ELEGIA EM NOME DE DURVAL NUNES



ELEGIA EM NOME DE DURVAL NUNES
                                            Aidenor Aires*


Bateu à minha porta
o rumor de tua ausência improvisada.
Ainda há pouco, conversávamos sobre os apriscos,
o balir das cabras no apojo dos borregos.
Celebravas o zumbido doce das colmeias
dessedentando-se nas flores da caatinga,
nas águas do riacho.

Não concluímos aquela conversa sobre cantiga da terra,
o gemer das florestas, o lacrimejar dos ramos,
o tênue orvalho nos racimos que a pesarosa
mão do homem dilacera.

Ainda há pouco, me confidenciavas o mugido da rês
lambando os barreiros das encostas.
Que louvação e sofrimento gemiam nos aboios,
nas ladainhas de crença, fé e sonho!
Neles se compraziam os perdidos do sal e da ternura.
A bênção que proclama mãe Calima, e todas as mães
de filhos partidos na infância, que jamais retornarão.

Olhávamos o “Rio Preto, de Águas Cristalinas”,
e desenhávamos no espelho rútilo
 utopias de canto e poesia.
Olhávamos a Barra do Rio Grande escalando rochas, peraus
e correntezas
para chegar, arfando nos vapores, ao pétreo leito das barreiras,
sem a dormências das rasuras assoreadas.
Depois o rio se desmanchava em braços, em nervos, em veias
sondando os vales, a doce babugem no cio
 dos gerais.

Ainda buscávamos palavras para falar de exilados pés-duros
remoendo na secura as flores roxas da jitirana.
Ainda conversávamos, à mesa, como irmãos reencontrados,
sobre os poemas que fizemos.
Outros que cantaremos.
E aqueles que os poetas do futuro escreverão.

Falávamos da gente, da pele morena e dos rostos rosados
das caboclas púberes.
Eram tantos os seres, as gentes, as histórias,
salvos da vertigem do perecimento.
 E com voz rouca do rocio tardo,
sustentávamos o canto,
já alumbrando nossos olhos a luz da madrugada.

Sem aviso, enfim, foi se calando a tua voz.
Mas, no meu silêncio não falei sozinho.
Mesmo com meus braços alongados
par o chão das despedidas,
continuei ouvindo a tua voz.
 Era voz que ensinava o linguajar da passarada,
as cantigas de todo bicho que se move ainda
 entre arados e erosões.
 de seresteiros, de poetas e meninos.
 Eram vozes que o silêncio da morte não calava.

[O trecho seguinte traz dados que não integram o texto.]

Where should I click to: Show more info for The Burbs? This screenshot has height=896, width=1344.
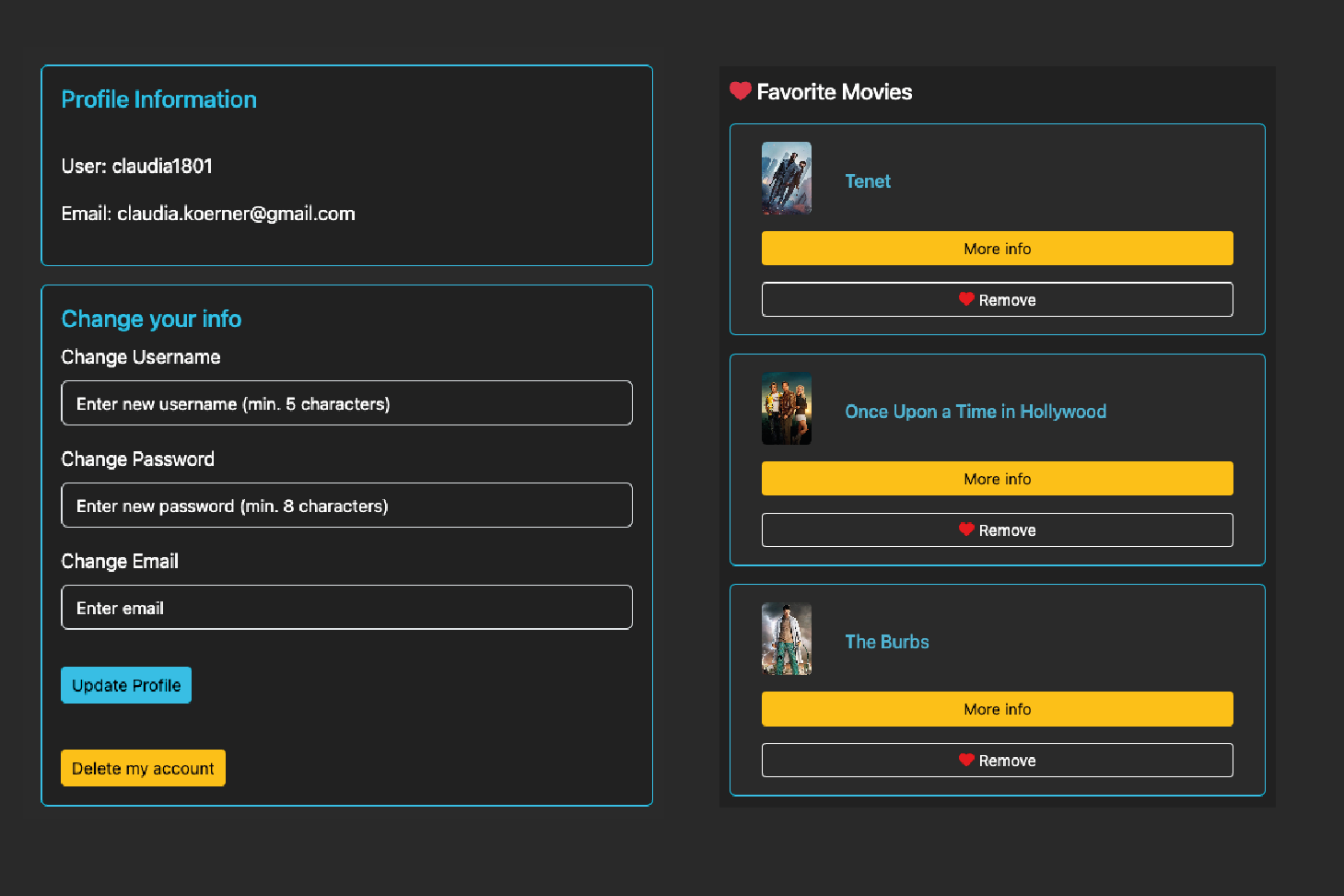[997, 708]
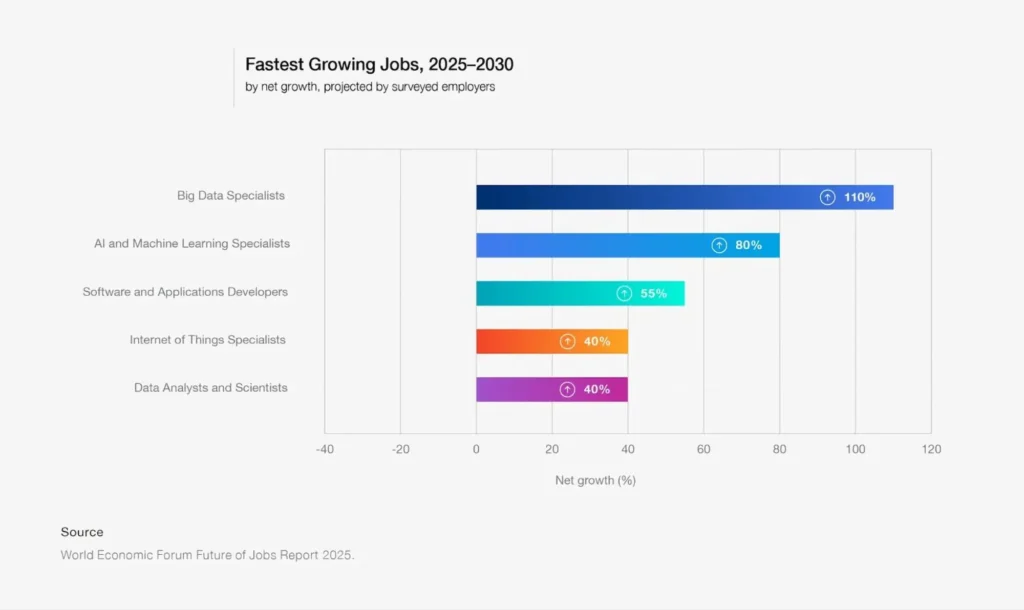Click the subtitle about net growth projection
Image resolution: width=1024 pixels, height=610 pixels.
[x=370, y=87]
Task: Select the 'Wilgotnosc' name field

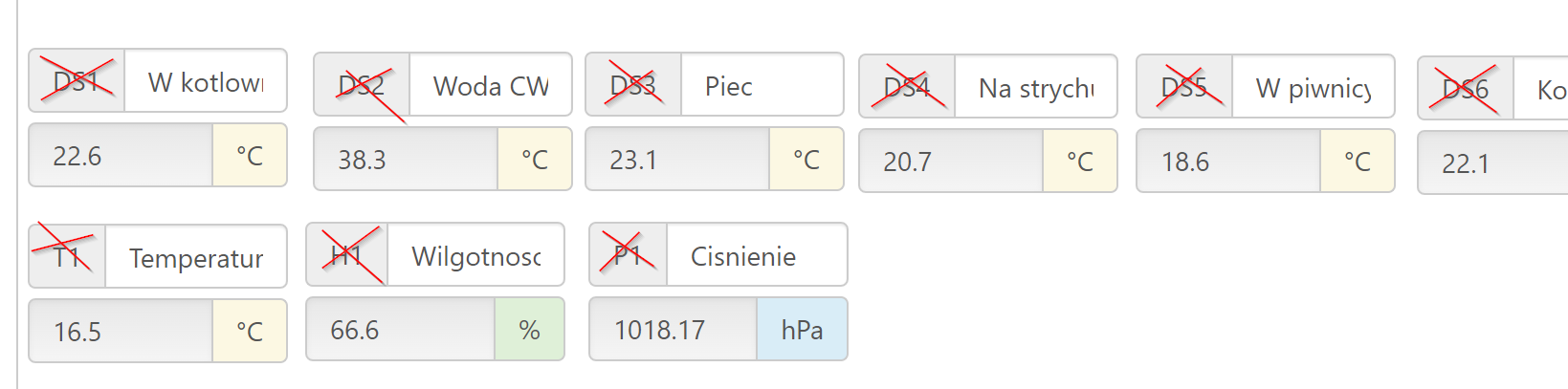Action: 475,255
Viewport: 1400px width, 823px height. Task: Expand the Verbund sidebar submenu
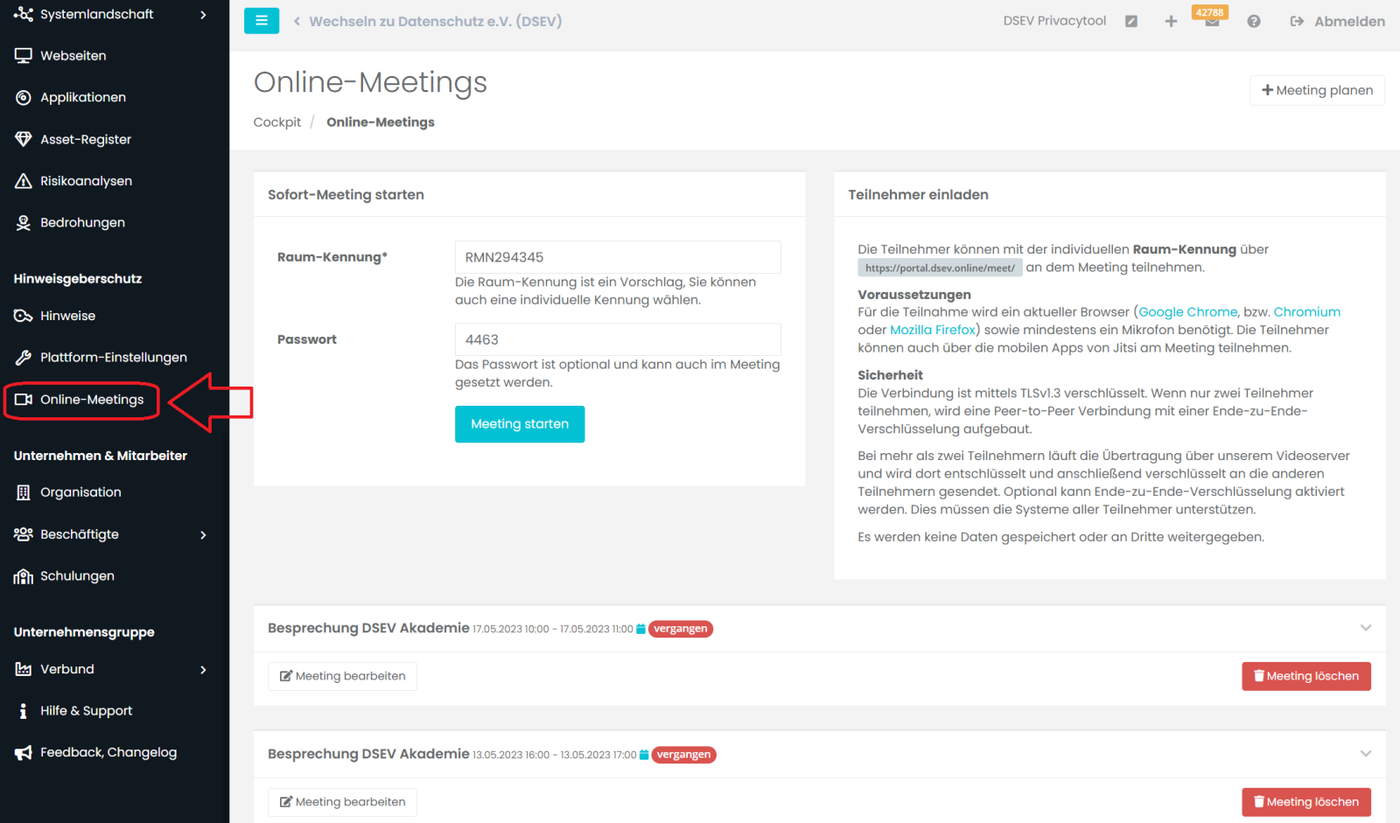click(204, 670)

Apenas pedi ao vento cerrar a litania.
Interromper o despetalar das solares tabebuias.
Pedi às águas pausar a marcha dos cardumes e
o alarido das corredeiras.
Pedi aos seres da terra, das águas e do ar
para escutar comigo as vozes órfãs que perderam seu cantor.

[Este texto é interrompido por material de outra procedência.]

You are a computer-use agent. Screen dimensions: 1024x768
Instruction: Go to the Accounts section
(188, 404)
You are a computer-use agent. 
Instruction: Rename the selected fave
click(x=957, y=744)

E como ele retomasse a palavra e cantasse,
eu me calei.
Calou o rio. Calou o vento na floresta prosternada.
 E o poeta empolgou a voz:  Continuem o canto!
Que quem canta na dor e no sorriso, tantas vozes,
ainda que doendo, não cantará sozinho.



*Aidenor Aires é membro da Academia Barreirense de Letras,
da Academia Goiana de Letras e presidente da Academia Goianiense de Letras.